What to work on:
Go through the records line by line. Report how many lines contain "orange", with nothing else.

(Items from a dataset)
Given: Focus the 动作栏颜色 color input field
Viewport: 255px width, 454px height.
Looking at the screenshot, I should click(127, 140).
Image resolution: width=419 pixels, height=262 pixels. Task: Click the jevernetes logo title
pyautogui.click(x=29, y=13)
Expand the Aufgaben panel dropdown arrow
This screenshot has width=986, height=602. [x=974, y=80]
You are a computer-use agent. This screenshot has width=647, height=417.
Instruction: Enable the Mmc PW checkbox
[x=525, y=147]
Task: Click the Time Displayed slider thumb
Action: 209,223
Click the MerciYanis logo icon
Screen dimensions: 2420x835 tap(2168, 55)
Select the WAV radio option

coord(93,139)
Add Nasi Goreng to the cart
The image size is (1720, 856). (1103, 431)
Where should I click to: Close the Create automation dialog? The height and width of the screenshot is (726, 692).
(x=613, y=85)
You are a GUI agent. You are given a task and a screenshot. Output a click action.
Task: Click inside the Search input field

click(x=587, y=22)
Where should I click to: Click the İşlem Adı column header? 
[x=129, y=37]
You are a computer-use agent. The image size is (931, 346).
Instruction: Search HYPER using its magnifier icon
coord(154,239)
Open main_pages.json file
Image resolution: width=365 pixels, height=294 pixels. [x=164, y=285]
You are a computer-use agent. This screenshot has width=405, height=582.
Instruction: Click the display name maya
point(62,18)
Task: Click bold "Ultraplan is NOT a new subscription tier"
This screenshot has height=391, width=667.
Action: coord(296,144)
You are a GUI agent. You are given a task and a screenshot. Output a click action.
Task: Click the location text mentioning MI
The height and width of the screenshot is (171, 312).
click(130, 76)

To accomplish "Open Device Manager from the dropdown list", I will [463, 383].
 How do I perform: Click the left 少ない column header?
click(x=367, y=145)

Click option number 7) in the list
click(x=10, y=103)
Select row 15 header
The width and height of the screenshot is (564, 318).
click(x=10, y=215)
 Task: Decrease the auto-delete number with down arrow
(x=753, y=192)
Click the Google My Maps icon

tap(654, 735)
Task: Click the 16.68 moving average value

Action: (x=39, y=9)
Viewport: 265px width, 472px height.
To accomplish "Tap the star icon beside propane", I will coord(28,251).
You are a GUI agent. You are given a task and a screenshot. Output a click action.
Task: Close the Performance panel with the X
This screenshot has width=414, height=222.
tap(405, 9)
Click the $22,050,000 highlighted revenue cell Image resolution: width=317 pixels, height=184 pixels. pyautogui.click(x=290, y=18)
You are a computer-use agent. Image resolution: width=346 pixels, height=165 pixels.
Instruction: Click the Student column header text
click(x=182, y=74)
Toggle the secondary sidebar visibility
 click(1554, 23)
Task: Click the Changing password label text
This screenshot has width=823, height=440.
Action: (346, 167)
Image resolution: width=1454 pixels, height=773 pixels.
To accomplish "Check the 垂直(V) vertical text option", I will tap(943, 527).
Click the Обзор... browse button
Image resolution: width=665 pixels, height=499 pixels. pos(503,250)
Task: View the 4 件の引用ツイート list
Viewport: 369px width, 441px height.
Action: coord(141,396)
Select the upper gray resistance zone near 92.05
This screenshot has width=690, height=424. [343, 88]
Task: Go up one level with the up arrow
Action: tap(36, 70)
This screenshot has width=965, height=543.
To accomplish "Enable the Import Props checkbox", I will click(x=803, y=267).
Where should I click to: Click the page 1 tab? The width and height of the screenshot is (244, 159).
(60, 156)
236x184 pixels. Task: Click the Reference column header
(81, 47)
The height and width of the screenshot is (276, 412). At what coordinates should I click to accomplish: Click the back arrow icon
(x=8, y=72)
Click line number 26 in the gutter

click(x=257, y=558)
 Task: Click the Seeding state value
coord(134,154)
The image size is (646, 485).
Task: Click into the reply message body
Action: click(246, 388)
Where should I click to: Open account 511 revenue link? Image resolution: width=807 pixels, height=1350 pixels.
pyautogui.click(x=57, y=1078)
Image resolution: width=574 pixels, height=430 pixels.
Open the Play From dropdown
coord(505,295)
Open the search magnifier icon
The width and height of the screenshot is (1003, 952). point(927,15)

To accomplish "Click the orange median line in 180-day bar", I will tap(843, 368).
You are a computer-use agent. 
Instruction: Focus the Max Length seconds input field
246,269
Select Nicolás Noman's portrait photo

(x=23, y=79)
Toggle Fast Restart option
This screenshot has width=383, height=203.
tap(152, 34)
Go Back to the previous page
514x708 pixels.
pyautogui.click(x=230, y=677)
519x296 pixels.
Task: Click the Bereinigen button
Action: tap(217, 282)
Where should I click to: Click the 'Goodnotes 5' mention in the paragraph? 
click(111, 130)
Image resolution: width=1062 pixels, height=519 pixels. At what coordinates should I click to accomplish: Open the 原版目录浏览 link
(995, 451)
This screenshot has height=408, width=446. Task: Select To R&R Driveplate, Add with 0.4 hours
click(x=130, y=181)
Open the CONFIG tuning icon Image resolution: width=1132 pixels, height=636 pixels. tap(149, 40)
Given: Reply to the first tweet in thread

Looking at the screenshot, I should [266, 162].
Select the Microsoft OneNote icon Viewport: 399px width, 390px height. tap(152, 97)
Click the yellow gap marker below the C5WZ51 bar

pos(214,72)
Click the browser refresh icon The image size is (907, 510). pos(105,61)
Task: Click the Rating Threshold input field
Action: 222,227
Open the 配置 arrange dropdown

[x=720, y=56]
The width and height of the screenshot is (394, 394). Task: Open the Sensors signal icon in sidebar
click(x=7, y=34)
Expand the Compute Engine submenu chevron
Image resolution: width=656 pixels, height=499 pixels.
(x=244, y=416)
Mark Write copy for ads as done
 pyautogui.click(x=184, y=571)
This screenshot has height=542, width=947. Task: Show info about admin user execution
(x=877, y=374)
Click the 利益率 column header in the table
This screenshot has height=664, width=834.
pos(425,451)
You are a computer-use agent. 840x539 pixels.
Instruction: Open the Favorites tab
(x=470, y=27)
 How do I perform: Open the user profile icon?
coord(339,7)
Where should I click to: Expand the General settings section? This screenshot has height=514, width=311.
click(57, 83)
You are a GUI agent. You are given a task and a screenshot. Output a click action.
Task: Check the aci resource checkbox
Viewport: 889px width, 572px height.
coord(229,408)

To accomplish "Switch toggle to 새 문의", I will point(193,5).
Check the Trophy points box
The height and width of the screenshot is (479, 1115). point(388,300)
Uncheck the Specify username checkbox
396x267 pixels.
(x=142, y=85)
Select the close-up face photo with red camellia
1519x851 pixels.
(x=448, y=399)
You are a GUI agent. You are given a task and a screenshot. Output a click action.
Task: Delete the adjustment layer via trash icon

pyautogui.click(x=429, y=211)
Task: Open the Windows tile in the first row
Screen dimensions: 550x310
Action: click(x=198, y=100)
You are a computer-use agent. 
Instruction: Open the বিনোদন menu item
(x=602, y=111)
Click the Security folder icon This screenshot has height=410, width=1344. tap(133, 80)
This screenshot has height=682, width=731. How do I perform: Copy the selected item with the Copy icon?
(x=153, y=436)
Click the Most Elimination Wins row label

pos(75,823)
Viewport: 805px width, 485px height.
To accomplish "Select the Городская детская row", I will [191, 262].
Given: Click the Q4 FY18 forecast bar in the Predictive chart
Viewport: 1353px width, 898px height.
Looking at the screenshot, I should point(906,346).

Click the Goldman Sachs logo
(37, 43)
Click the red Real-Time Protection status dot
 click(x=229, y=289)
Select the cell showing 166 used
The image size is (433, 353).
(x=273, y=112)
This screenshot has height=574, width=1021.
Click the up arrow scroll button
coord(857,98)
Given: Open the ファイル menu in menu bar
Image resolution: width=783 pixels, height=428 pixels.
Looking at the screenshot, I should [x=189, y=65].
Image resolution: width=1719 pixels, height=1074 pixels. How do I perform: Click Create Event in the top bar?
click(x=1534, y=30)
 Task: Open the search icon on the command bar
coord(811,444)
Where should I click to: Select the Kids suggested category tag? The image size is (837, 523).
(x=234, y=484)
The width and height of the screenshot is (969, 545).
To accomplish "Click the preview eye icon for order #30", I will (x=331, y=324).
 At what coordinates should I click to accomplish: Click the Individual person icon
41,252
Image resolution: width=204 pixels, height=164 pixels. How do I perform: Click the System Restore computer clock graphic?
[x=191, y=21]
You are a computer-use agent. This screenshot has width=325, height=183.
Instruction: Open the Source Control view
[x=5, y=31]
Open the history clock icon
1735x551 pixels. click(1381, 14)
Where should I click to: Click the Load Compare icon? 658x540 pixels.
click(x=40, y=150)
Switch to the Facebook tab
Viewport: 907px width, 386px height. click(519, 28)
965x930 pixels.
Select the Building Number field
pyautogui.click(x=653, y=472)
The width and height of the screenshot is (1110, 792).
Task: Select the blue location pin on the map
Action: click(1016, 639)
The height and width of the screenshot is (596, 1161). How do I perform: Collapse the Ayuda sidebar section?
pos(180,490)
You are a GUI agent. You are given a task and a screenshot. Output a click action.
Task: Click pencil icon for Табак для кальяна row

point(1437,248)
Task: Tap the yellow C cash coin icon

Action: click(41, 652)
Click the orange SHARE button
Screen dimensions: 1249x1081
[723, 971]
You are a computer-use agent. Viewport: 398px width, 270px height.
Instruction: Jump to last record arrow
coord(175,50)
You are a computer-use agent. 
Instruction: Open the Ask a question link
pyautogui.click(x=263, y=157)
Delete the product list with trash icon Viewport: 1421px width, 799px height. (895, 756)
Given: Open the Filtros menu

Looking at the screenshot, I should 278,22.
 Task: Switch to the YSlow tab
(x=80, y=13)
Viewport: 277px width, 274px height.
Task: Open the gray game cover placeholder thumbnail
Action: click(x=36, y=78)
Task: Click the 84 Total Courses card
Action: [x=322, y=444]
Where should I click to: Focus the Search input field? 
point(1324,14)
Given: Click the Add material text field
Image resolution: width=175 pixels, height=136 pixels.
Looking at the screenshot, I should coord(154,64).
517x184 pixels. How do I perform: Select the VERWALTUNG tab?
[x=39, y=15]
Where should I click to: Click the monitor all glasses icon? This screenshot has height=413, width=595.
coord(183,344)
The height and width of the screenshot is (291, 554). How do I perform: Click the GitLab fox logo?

Response box:
2